Some call for higher payroll taxes. Others call for a VAT, or value added tax, which is pretty much the same as a sales tax. Both would be middle class tax hikes.

Several candidates have also endorsed raising the capital gains tax rate to match ordinary income tax rates. That’s the one that investors should pay the most attention to. Under current law, taxpayers pay either 0%, 15%, or 20% taxes on long-term capital gains, depending on income. Treating long-term capital gains as ordinary income would be a significant tax increase for almost all investors.

Another category is what is known as “mark-to-market” taxes on wealthier taxpayers, which includes a tax on unrealized gains. Senator Ron Wyden, a Democrat from Oregon, unveiled a proposal earlier this year that would levy a tax on unrealized gains, as if the assets had been sold during the year. It’s a complicated proposal that is aimed at millionaires and billionaires, and a lot of details still need to be worked out. But the taxing of unrealized gains, even if it affected a relatively small percentage of the population, would be a fundamental change in how investments have been treated for decades.
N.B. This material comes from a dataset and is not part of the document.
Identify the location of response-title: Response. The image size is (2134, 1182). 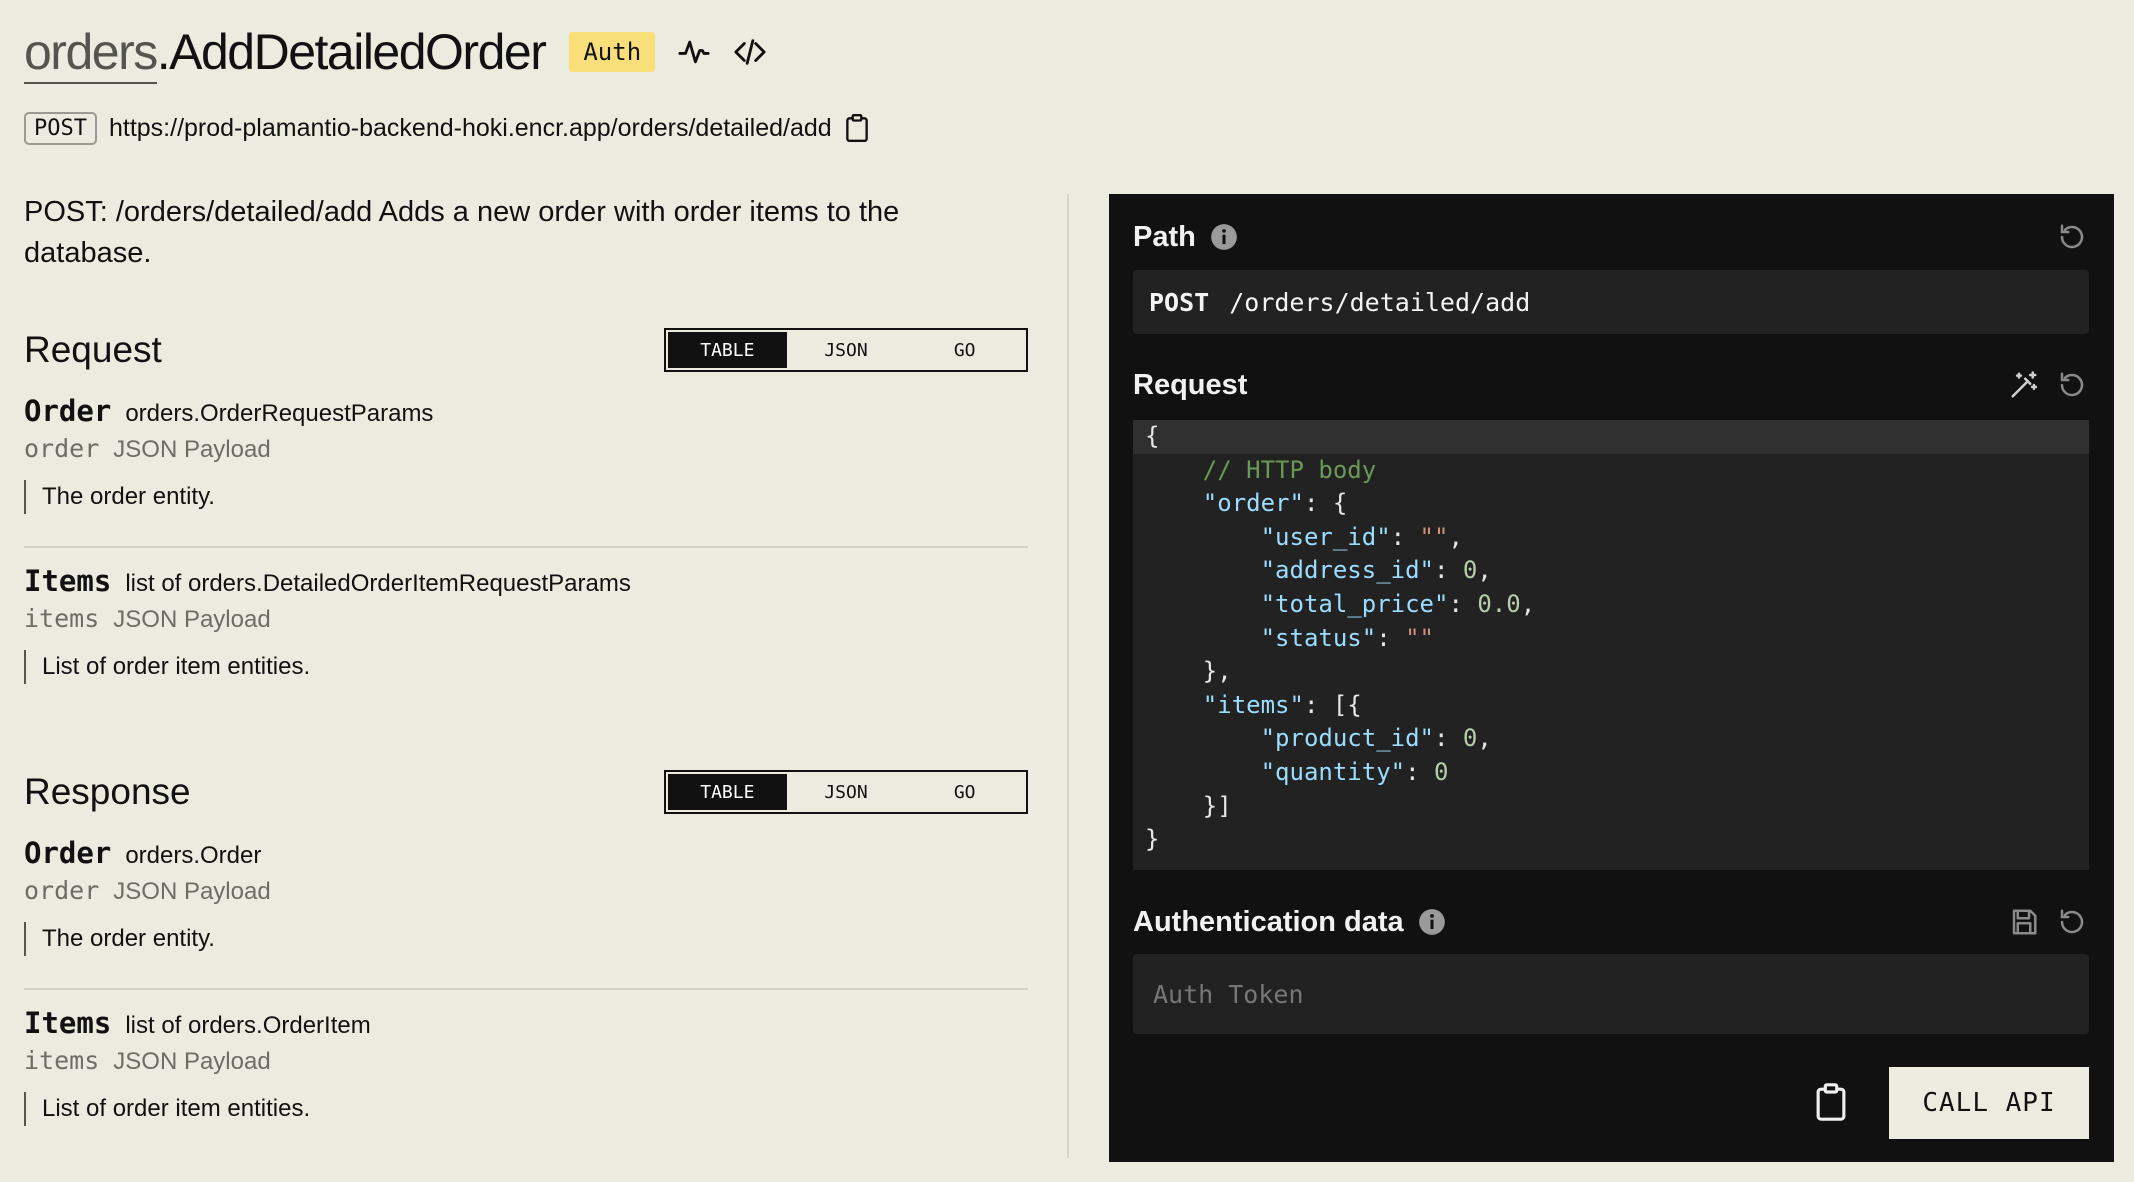
(108, 792).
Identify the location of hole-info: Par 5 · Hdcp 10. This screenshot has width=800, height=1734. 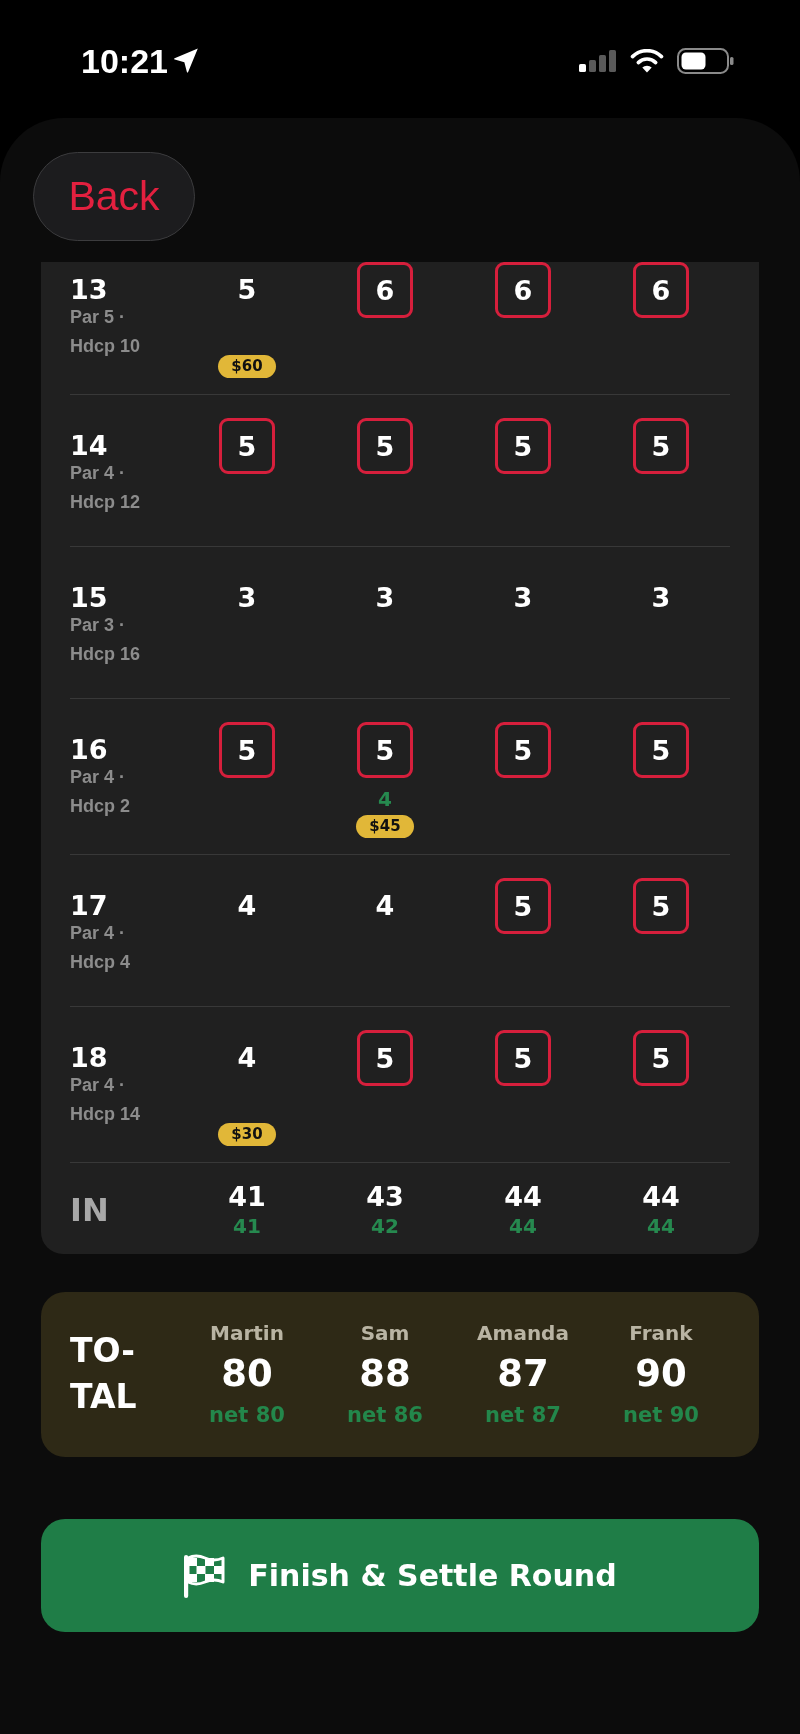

Finally, there are the wealth tax proposals, essentially a surcharge on wealth. The two most prominent advocates are Senator Warren and Senator Sanders, both of whom have announced plans for an increase in taxes on the ultra-wealthy.

But in general, they want to tax the rich, as well as raising taxes on corporations. But if you follow every wealthy nation that has embraced high welfare spending, including Sweden and Denmark, everyone pays more in taxes. In Sweden for example, a middle class family earning $75,000 pays about 60 percent of their income in taxes. While college and health care are free, the government rations the quantity of services. Not everyone goes to college and there a long waiting lists for health care.

Currently, federal spending figures for 2020 through 2029 sit at $57 trillion, or 22.5 percent of GDP. Taking into account progressive promises, federal spending could rise to between $105 trillion to $149 trillion during the same time period – to as much as nearly 59 percent of GDP.

Taking every dollar earned by people with incomes above $200,000 would not be enough to pay for the proposals that have been floated. A flat tax rate of 100 percent on those with incomes of $1 million or more would not even raise enough to eliminate the current federal deficit.

My guidance for investors is to not get overly caught up in any of these proposals. It is three months before the first votes in the primaries and caucuses will even be cast. There is not unanimity among Democrats on any of these proposals. All will be heavily debated, and if they do make it into the Democratic platform, they’re likely to look far different than they do today. All are very much dependent, of course, on the election outcome. And none will be in play until 2021 at the earliest.

For all these reasons, investors should not overreact. There will be plenty of time to study the details and form a strategy that is right for you, if and when these proposals move from the idea stage to actually becoming legislative proposals that are being considered in Congress.